Education
After attending the a girls secondary school, she studied ceramics at the Institute of Applied Art in Amsterdam under Theo Dobbelman and Willem de Vries from 1951 to 1955.
After attending the a girls secondary school, she studied ceramics at the Institute of Applied Art in Amsterdam under Theo Dobbelman and Willem de Vries from 1951 to 1955.
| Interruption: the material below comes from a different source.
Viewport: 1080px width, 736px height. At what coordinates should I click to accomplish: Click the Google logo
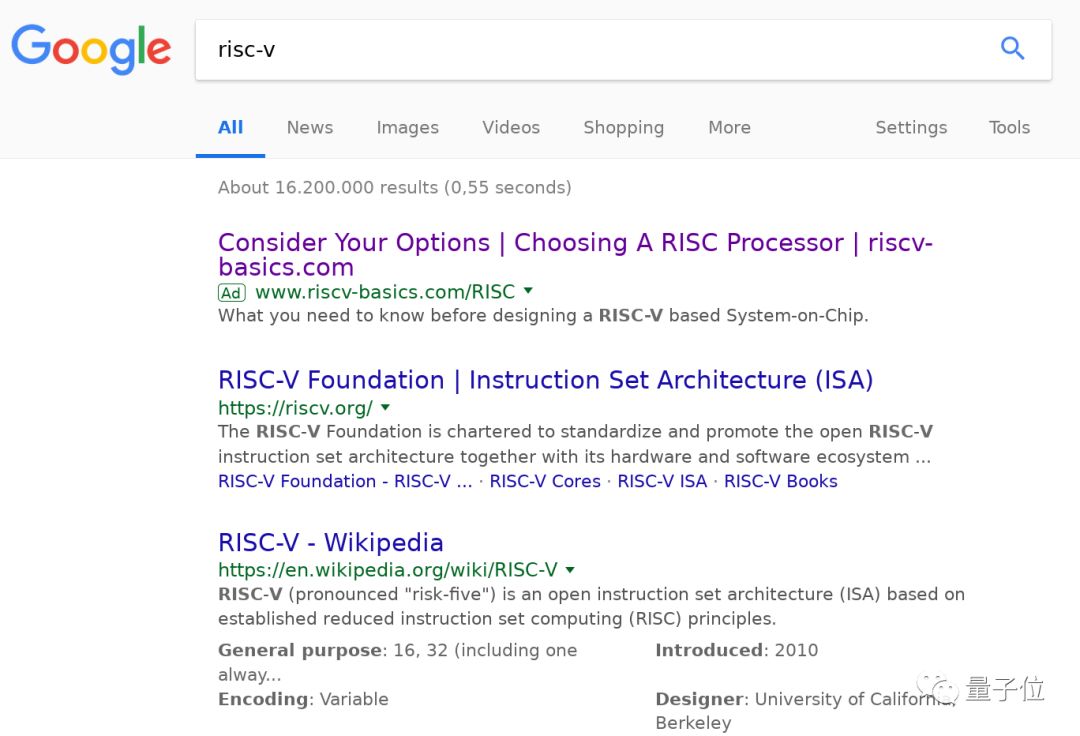(91, 49)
Her work is described as "fairytale like and poetic, but also sometimes bizarre and realistic." Born in Mojokerto, Cosijn returned with her family to The Netherlands in 1946. In 1956 she started her career as ceramist at the De Koninklijke Porceleyne Fles as assistant in the Experimental Division. After a the year 1969-1970 in Jamaica, Cosijn and Meijers returned to Petten.
Cosijn made "stoneware clay by hand, then engraves the decor in sinter slips and bakes her work in an electric furnace to about 1160 degrees." According to Breitbarth (2009) Cosijn always "deliberately pushed the boundaries, to explore them, to try and possibly to circumvent a ruse.
In her work frontiers where crossed numerous times. Foreign example between the two-dimensional character of the drawing and the three-dimensional data of the bowl.
Or when drawing the ribs meet at a polygonal box and thus forced the corner store.